As an example, San Francisco has by far created the most high-tech jobs during the 12 years, and it is noted that three out of the five cities are from California. This form of clustering is contributing to the widening gap between tech-hub cities and other communities with minimal opportunities.
Besides that, Mr. Muro explained the impact of such “clustering” is unaffordable housing due to the influx of tech talent to the city, while cities outside of these high-tech hubs are frozen in progress and development from a lack of tech and talent.
In the long term, such developments in selected cities may drive the digital innovation further but are also heavily tasked with a nationwide growth. The unfeasibility alludes to a divergence in tech opportunities, counter-productivity in tech innovation and other social problems, as Mr. Muro stated;
“The superstar places are becoming extremely expensive, choked with traffic and struggling with big social costs like inequality gone wild and homelessness.”
It’s worth mentioning, however, that a study by CompTIA found that faced by sky-high rental costs, three out of four skilled tech workers would be willing to relocate away from leading tech hubs. 82 percent of workers said the cost of living would be a top factor in their decision to relocate, even if that meant a cut to their salary. This has led to an opportunity for less likely candidate cities to open doors for fledgling tech scenes.

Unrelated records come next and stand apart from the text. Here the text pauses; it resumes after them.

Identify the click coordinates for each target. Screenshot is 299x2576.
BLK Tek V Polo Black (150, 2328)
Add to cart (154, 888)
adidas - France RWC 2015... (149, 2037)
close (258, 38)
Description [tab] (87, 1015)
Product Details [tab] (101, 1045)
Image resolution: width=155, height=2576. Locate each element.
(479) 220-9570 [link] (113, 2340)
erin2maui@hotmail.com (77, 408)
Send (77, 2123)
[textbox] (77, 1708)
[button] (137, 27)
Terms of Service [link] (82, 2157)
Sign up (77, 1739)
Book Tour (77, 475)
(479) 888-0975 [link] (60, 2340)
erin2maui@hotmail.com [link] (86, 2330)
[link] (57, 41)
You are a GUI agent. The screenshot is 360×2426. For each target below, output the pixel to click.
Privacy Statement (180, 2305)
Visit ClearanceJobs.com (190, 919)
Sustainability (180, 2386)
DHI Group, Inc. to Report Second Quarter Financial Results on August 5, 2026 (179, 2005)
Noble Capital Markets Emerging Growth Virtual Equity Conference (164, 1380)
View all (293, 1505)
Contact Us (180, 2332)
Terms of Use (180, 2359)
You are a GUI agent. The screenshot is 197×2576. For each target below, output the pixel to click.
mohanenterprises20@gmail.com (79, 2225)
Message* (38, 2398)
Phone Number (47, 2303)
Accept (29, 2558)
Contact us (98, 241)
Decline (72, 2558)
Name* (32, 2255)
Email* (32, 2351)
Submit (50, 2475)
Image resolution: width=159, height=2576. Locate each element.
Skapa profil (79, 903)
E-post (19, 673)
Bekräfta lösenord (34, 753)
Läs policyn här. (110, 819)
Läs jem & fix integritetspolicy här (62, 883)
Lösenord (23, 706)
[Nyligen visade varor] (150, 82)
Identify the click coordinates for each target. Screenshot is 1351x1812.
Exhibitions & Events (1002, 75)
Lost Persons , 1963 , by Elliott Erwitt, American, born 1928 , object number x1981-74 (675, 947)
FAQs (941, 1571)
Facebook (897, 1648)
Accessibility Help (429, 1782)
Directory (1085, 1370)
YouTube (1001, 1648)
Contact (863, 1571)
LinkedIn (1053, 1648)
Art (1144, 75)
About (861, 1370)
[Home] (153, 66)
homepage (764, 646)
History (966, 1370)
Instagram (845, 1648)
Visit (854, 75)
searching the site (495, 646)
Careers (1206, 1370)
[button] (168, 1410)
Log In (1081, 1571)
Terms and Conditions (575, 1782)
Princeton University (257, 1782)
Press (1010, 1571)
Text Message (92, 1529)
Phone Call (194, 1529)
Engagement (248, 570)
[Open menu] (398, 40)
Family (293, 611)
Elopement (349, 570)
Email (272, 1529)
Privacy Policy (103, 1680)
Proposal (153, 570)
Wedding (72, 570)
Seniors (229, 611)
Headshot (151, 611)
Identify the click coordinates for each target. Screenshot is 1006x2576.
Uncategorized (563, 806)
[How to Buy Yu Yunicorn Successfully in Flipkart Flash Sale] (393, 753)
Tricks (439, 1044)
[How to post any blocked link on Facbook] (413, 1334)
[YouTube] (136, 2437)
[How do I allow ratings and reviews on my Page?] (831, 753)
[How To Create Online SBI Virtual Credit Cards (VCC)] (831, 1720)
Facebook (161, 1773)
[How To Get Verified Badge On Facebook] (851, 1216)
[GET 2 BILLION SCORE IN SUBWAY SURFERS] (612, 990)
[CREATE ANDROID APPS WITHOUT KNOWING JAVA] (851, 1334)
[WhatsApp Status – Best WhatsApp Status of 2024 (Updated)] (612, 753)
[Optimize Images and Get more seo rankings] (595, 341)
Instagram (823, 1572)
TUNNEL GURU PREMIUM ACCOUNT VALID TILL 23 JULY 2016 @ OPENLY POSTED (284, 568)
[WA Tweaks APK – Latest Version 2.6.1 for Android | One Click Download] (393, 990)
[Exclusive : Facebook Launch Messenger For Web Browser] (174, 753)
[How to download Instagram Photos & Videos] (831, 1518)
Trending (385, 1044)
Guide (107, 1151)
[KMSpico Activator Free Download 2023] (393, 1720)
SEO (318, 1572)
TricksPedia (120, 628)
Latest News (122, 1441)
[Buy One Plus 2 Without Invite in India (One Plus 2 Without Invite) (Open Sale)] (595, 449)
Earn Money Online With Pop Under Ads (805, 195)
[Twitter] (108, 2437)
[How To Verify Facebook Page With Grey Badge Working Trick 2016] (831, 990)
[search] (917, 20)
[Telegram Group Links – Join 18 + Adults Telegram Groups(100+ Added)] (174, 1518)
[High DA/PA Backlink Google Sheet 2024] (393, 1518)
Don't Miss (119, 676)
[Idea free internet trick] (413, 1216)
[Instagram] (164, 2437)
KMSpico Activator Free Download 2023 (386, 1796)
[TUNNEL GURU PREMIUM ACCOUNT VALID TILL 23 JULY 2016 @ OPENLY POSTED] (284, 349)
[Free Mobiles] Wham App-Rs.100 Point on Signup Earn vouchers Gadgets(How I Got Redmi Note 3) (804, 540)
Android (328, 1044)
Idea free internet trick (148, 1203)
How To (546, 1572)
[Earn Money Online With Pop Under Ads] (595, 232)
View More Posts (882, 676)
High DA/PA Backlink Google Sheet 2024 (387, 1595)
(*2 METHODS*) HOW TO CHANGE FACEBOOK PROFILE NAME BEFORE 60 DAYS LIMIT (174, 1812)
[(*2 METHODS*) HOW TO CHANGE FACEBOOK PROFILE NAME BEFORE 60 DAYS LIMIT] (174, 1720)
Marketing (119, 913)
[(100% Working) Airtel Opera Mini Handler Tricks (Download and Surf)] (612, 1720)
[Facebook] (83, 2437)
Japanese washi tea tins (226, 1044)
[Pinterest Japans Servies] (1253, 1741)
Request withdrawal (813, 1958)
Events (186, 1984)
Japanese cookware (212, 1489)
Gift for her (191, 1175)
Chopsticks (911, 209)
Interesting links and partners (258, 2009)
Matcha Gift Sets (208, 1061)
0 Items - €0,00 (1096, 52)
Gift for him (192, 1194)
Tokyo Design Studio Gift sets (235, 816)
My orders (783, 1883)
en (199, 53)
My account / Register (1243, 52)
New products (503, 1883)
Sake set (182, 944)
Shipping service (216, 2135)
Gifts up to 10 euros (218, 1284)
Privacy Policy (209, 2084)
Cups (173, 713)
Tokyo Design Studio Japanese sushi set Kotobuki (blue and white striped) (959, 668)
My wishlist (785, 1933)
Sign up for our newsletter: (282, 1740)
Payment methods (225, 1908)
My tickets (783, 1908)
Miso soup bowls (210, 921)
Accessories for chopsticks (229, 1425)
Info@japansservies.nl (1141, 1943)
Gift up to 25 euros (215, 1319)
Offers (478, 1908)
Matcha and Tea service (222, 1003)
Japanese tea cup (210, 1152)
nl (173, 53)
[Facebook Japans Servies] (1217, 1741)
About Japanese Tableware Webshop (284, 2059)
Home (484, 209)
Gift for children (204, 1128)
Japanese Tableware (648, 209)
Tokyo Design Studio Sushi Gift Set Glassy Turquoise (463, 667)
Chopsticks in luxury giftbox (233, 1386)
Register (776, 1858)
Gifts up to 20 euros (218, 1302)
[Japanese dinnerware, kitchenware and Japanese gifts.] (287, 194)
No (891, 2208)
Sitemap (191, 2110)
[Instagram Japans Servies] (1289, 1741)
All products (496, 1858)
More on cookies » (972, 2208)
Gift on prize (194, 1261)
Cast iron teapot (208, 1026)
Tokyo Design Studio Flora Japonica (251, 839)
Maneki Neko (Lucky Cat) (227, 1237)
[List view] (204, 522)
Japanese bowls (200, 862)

Agglomeration isn’t a new concept as history has reflected a high concentration of the labor pool allows for the rapid spread of new ideas and innovation. However, in this case, the dynamic may differ due to the sonic speed of the tech industry and the disparity will only magnify with the greater adoption of tech concentrated in certain cities.
Hence, the initiation of national efforts such as federal funding of US$100 billion on research and development, and workforce development in regions outside of major tech hubs. In addition, tax benefits and other programs to initiate tech growth in communities falling behind the digital race can upscale the nation as a whole in digital transformation.